Güncelleme Tarihi:
Ankara Adalet Sarayı'na öğle saatlerinde gelen Sağlar, yaklaşık 2 saat süreyle soruşturmayı yürüten Cumhuriyet Savcısı Kemal Çetin'e “tanık” sıfatıyla ifade verdi.
Sağlar, ifade verme işleminin ardından adliyeden ayrılırken gazetecilere yaptığı açıklamada, ifadesinin yaklaşık 3 sayfa tuttuğunu belirterek, şunları kaydetti:
“İfadem sırasında daha önce Bülent Şemiler ve Kemal Horzum ile ilgili kurulmuş olan komisyonda Bülent Şemiler'in ve arkadaşlarının, Turgut Özal suikastıyla ilgili vermiş oldukları bilgileri aktardım. Meclis seçime girdiği için o komisyonun raporu TBMM'de görüşülemedi. Orada ilginç ve ciddi iddialar vardı, Kartal Demirağ ve benzeri olaylarla ilgili. Daha çok üzerinde durduğum 1988'de Turgut Özal'a yapılan suikast ve suikast sonrasında Turgut Özal'ın çizdiği çizgi.
Bir de ölüm günündeki, Cumhurbaşkanlığı Köşkü'ndeki, bu ülkede demek ki, hafta sonu hastalanmayacaksınız, Cumhurbaşkanı olsanız bile... Sağlık durumu belli olan, ciddi şekilde sağlık sorunları olan bir Cumhurbaşkanının, üstelik de sıkıntılı bir seyahati sonrasında gerekli tedbirlerin alınmamış olması kuşku vericidir. Eşi ve çocukları Özal'ın ölümüyle ilgili kuşku sahibiyseler, bu işin çok ciddiye alınması gerektiğini ifade ettim. Sayın savcının da çok ciddi görev yaptığını düşünüyorum.”
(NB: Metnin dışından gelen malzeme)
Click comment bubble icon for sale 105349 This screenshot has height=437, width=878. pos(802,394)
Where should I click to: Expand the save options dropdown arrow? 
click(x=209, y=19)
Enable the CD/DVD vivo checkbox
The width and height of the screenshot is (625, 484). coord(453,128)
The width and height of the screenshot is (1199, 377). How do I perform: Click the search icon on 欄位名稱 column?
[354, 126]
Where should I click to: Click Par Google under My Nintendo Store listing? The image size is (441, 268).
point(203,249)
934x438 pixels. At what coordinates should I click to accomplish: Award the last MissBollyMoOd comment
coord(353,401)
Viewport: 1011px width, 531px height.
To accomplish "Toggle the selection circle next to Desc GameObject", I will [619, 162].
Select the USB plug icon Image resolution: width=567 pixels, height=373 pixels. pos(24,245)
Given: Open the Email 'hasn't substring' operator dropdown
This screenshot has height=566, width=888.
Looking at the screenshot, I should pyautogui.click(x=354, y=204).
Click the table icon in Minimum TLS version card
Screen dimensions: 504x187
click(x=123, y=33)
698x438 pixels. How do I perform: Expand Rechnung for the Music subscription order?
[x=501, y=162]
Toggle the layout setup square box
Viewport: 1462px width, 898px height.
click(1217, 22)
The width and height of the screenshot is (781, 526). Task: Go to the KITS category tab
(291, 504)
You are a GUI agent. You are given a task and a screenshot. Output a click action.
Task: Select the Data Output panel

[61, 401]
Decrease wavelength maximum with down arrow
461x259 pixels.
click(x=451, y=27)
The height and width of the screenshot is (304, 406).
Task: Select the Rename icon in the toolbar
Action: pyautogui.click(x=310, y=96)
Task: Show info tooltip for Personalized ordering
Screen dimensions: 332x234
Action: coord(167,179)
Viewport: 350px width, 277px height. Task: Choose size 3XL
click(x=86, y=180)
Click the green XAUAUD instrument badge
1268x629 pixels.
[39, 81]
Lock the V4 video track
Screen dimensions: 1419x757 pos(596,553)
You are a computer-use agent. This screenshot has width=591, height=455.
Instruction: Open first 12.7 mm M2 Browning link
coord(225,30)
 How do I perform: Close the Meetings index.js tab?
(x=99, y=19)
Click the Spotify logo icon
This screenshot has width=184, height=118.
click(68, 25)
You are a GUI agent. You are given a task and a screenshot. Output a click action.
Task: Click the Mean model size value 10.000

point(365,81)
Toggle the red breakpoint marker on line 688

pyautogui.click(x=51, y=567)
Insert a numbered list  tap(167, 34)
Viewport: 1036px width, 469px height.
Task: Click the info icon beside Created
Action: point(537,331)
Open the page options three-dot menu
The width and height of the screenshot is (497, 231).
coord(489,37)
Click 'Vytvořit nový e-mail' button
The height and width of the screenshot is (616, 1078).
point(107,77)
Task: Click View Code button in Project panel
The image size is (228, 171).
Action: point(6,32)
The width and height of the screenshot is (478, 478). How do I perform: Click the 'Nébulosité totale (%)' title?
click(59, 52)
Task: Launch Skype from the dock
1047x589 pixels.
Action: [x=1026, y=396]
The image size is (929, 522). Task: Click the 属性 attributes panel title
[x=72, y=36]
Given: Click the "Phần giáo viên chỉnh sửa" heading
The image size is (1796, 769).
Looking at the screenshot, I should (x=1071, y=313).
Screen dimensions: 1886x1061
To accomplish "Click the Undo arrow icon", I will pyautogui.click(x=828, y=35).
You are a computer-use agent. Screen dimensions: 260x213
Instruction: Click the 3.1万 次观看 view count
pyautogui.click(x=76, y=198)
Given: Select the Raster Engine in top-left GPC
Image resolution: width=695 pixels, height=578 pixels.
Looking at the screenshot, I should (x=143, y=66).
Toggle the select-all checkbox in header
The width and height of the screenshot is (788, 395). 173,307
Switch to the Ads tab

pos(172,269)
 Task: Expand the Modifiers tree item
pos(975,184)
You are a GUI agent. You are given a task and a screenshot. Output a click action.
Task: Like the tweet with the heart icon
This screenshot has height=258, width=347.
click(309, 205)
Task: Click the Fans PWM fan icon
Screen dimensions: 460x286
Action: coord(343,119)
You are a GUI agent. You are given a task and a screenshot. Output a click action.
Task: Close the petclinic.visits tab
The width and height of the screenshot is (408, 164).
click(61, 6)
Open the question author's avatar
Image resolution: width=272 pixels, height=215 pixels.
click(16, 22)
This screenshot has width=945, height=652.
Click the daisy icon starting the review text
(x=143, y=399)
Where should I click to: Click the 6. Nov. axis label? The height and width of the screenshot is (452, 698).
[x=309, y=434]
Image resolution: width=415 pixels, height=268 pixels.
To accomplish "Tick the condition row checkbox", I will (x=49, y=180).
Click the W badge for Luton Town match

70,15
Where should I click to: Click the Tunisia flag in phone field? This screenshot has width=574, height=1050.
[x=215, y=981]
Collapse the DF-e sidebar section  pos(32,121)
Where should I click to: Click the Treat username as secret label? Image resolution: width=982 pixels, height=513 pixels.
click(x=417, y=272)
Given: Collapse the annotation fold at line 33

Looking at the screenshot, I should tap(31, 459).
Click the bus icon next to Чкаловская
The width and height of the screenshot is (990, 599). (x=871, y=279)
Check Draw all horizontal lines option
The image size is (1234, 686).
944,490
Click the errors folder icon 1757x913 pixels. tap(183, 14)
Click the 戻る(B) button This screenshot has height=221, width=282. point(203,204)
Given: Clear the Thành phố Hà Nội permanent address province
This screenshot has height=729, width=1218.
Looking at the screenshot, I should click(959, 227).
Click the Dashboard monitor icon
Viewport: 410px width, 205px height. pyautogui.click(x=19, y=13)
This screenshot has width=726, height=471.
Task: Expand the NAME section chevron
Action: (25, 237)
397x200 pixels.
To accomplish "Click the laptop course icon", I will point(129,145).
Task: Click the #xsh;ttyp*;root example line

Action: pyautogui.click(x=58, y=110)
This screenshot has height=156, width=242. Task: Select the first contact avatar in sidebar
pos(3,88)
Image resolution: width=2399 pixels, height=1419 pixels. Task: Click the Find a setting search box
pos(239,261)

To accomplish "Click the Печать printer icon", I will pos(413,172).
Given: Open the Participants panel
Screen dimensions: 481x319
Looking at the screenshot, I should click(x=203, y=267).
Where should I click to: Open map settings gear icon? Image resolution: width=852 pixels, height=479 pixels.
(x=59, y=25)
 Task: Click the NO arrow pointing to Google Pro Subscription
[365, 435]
Suikast girişiminin ardından Erdal İnönü ile birlikte Turgut Özal'ın yanına gittiklerini o sırada Özal'ın eline dikiş atıldığını anlatan Sağlar, yanlarında bulunan Ahmet Özal'ın, “suikast girişiminin tek başına yapılan bir iş olmadığı, organize bir suç ekibinin, örgütünün işi olduğu düşüncesini sıcağı sıcağına kendisine söylediğini” aktaran Sağlar, şöyle devam etti:
“Ben, hemen suikast sonrasında gittiğimde, Ahmet Özal, 'Bu tek başına yapılan bir iş değil, bir organize suçtur düşüncesindeyiz' demişti. Bu kadar fazla bilgiye sahip olan Özal'ın Cumhurbaşkanlığı döneminde kendisine sorduğumda, çok araştırdığını, özellikle Şemiler ve Horzum Komisyonunda Bülent Şemiler'in Özal'a yapılan suikastla ilgili çalışmalar yaptığını ifade etmesi sonrasında ortaya çıkan bilgiler, Kartal Demirağ'ın Dazkırı'daki kontrgerilla karargahına kadar ulaşılması ve sonra bu araştırmaların durdurulması, rütbeli insanların ve belli kişilerin araştırmayı yapanları adeta tehdit edercesine durdurması sonrasında ortaya çıkan olaylarla ilgili sorduğumda, Özal bana 'Sen gençsin bu işlere karışma' demişti.”
Sağlar, “o zaman yarım kalan araştırmaların tutanaklarının bulunup bulunmadığı” sorusuna, “O komisyonun kimlerden olduğu bellidir. Sayın savcı da zannediyorum biliyor. O komisyonun mutlaka bilgisi, tuttukları kendi evrakı vardır” dedi.